All lines from the one containing "Instruction: Open waveform" through the end of the data below are to be repeated exactly, with pictures left out.
START DATA RECORDS
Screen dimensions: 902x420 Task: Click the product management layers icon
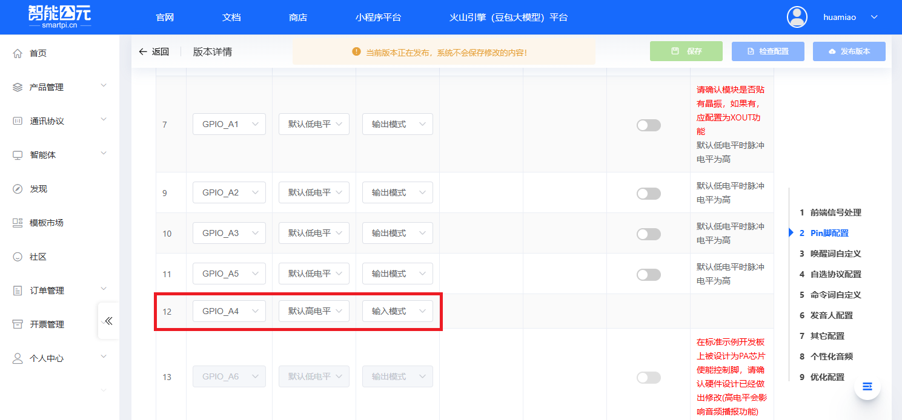click(x=18, y=87)
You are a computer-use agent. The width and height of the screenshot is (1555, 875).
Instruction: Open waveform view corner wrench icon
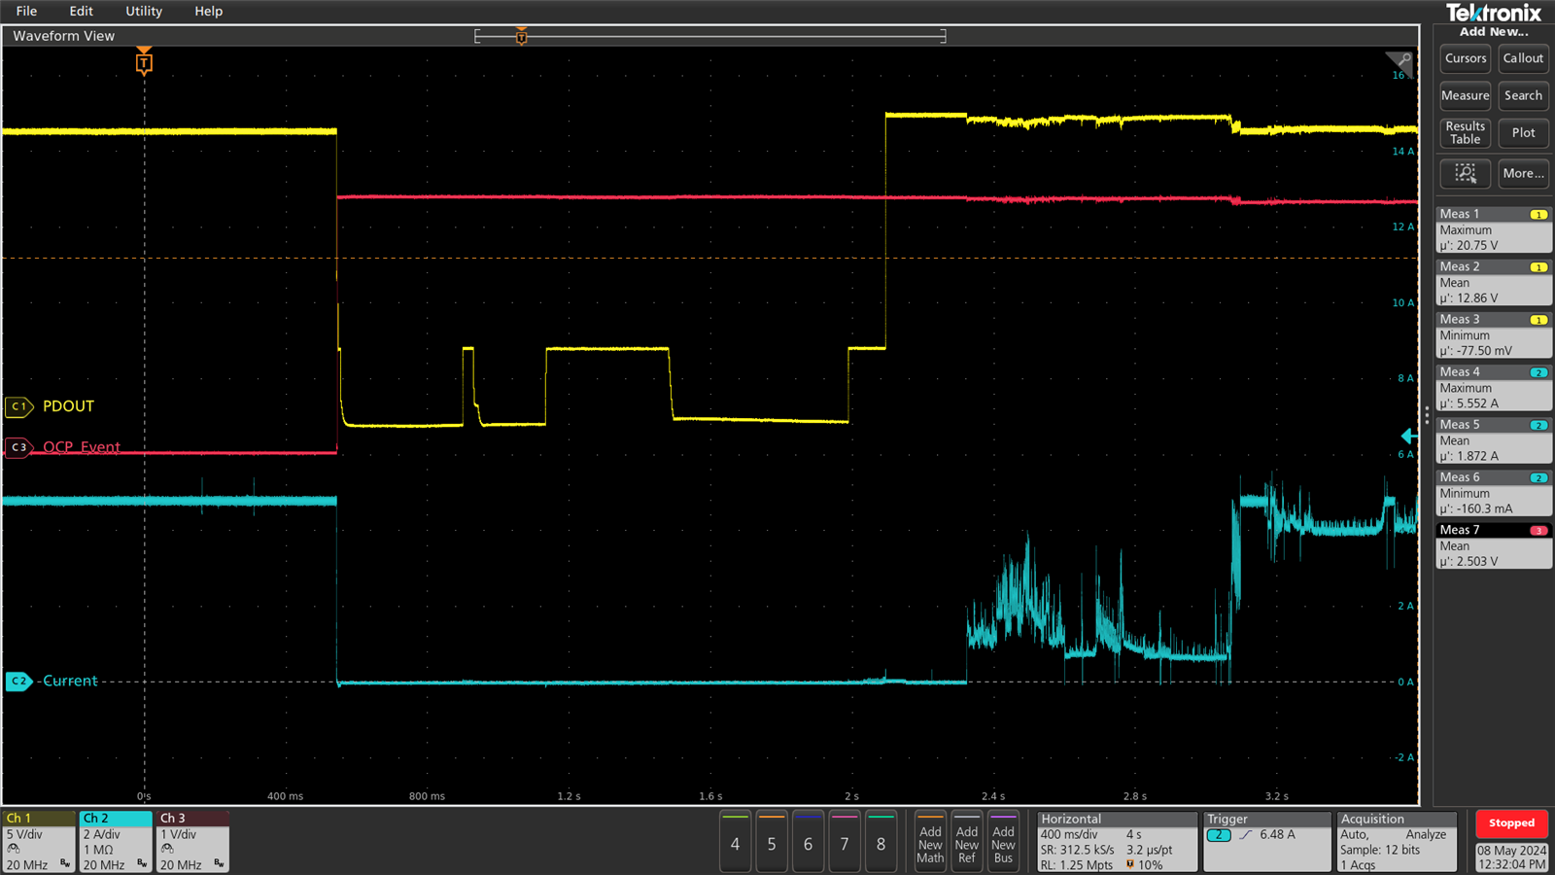pos(1400,60)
END DATA RECORDS
- [SOLUTION]:
Instruction: Open waveform view corner wrench icon
pos(1400,60)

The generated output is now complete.